## Activity
Given the records below, would you repeat exactly the lines that begin at the one containing "1160x762 pixels. At" and end at the one containing "Select the previous change circle icon", inclusive?

[Opening The input section]

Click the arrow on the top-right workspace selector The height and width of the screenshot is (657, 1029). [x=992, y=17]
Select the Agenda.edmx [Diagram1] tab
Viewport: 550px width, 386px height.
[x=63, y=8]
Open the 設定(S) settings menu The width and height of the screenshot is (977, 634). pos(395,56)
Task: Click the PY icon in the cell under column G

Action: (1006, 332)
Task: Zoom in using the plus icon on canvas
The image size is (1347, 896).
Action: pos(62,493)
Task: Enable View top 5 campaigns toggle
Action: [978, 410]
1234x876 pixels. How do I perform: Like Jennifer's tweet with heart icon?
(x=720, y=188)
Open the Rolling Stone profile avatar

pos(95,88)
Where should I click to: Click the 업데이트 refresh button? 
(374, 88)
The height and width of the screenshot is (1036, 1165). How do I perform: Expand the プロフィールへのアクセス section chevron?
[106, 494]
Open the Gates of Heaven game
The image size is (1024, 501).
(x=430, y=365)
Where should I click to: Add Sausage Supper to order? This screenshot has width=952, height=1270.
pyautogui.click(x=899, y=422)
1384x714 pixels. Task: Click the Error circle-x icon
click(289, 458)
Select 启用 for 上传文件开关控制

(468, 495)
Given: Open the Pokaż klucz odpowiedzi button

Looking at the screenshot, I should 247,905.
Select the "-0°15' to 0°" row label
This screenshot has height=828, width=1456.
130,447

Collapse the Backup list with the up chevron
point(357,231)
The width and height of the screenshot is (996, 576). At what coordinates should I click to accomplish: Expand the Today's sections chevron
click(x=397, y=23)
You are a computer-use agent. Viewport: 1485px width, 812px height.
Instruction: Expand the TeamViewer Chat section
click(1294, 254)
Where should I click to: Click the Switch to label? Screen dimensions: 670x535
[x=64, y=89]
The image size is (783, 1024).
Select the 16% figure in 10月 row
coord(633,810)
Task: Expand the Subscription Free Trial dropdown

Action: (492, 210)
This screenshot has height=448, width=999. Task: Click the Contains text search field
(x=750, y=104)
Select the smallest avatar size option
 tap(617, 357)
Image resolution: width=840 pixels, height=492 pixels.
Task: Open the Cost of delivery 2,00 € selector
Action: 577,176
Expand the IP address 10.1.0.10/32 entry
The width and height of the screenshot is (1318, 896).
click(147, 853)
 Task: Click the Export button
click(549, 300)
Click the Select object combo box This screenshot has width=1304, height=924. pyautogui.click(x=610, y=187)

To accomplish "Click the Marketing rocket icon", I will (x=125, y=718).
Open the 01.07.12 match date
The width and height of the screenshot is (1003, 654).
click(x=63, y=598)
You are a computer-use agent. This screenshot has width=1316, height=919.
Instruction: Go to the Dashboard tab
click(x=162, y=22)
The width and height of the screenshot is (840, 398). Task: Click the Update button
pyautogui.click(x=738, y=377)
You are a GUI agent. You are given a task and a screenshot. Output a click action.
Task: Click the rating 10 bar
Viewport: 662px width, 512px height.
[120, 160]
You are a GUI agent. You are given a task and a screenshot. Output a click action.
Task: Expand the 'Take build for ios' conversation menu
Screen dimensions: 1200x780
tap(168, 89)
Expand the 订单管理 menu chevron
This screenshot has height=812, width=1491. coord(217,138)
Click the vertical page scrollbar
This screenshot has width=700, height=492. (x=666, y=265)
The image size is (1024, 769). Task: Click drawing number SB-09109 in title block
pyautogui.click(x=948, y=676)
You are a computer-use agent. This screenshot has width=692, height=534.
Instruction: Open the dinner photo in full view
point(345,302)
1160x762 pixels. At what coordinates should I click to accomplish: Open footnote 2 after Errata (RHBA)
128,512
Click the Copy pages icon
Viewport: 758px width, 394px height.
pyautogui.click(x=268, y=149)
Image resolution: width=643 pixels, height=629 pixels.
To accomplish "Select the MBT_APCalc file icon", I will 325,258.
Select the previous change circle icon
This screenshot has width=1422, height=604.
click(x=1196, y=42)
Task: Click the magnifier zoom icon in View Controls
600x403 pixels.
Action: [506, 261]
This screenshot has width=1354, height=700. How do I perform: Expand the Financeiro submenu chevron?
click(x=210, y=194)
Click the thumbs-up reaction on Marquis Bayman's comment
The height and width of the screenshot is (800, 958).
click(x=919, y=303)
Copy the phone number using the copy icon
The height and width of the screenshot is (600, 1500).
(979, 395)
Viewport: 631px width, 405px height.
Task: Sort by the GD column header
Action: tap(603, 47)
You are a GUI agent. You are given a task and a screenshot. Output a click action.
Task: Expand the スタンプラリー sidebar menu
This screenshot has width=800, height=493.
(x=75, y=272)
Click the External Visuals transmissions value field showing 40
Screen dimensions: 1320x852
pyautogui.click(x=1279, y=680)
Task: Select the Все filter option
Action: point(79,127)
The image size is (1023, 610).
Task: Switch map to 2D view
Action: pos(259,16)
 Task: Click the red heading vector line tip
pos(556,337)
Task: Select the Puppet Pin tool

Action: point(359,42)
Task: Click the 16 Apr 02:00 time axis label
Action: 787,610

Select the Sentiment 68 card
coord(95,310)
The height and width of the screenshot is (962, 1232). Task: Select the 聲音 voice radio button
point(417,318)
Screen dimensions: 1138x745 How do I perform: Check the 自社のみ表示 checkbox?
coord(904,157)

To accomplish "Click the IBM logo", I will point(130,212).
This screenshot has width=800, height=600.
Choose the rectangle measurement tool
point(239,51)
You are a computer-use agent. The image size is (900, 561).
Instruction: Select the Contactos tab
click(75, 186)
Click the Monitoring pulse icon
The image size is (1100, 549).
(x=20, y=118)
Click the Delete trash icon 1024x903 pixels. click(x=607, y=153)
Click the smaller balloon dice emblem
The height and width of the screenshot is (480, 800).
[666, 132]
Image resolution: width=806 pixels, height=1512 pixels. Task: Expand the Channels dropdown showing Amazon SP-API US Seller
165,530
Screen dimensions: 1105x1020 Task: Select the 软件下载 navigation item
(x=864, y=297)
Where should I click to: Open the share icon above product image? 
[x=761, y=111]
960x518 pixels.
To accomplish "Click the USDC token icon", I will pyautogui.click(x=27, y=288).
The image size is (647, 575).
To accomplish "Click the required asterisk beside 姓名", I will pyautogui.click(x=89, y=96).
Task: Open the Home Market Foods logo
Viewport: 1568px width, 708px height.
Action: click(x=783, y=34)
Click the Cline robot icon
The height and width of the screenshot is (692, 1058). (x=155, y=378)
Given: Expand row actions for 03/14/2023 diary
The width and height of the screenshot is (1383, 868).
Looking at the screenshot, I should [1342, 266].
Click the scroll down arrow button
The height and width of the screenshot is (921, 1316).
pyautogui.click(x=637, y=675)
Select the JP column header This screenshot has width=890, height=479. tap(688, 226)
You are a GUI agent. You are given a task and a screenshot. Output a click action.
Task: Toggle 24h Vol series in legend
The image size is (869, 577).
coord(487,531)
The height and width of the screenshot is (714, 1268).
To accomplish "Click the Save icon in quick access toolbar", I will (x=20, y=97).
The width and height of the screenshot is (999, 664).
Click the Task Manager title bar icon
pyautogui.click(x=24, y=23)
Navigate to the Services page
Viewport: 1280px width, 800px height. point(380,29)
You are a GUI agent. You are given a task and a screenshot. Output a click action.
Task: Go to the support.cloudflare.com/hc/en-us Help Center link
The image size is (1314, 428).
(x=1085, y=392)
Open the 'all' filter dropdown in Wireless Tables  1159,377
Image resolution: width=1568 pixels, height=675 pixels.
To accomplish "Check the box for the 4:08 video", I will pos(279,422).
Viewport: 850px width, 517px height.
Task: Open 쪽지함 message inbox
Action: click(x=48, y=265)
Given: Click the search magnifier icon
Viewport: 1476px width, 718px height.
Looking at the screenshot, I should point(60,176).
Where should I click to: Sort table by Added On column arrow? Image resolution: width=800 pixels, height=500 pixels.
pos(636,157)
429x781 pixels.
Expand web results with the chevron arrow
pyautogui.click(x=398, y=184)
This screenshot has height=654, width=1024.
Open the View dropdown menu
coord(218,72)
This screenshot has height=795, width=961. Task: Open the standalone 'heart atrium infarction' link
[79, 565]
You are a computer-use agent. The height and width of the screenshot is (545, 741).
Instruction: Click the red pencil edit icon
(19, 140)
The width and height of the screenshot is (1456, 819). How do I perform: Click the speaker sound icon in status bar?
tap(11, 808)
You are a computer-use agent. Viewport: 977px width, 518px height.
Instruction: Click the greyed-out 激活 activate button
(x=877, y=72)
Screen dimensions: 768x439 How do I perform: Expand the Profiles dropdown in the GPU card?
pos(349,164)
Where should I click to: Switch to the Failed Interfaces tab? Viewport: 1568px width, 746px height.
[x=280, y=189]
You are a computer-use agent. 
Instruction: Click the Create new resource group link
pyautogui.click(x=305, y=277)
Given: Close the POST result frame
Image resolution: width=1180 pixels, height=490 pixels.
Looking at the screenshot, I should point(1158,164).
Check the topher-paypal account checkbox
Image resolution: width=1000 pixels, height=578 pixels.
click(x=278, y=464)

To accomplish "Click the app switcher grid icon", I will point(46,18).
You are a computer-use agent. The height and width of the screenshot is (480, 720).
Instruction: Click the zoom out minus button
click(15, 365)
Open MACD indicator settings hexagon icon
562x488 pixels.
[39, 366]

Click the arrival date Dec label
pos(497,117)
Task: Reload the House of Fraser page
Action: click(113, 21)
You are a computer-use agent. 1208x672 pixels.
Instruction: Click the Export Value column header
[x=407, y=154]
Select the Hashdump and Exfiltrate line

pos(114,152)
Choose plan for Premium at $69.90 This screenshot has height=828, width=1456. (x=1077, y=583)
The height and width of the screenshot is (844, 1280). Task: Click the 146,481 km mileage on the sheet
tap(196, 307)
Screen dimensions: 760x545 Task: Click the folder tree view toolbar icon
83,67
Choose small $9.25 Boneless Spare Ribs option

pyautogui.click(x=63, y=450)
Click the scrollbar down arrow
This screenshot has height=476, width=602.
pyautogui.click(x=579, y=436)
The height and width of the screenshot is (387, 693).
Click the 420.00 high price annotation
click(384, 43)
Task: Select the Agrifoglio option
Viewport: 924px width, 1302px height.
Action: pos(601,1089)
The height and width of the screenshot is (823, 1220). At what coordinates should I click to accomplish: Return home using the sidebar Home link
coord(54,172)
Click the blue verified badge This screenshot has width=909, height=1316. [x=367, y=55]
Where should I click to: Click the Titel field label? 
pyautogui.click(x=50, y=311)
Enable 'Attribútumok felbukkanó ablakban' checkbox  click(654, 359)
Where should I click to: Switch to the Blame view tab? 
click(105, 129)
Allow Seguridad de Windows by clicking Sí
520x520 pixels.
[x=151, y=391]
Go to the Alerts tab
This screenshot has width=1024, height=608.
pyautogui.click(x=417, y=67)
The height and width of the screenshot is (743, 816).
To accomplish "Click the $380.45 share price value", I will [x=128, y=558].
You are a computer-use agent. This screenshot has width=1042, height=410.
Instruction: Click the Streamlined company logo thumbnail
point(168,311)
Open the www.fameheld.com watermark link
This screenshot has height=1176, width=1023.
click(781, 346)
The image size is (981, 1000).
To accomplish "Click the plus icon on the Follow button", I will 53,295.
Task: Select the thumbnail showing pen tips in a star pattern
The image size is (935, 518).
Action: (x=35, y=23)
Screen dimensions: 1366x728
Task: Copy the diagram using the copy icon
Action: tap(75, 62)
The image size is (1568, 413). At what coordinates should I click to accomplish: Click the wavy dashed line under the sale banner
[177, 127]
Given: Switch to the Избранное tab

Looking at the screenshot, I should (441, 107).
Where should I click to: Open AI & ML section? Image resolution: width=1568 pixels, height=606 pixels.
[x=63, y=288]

[Closing The input section]

## Finished exercise
1160x762 pixels. At what coordinates should I click to accomplish: Open footnote 2 after Errata (RHBA)
128,512
Click the Copy pages icon
Viewport: 758px width, 394px height.
pyautogui.click(x=268, y=149)
Image resolution: width=643 pixels, height=629 pixels.
To accomplish "Select the MBT_APCalc file icon", I will 325,258.
Select the previous change circle icon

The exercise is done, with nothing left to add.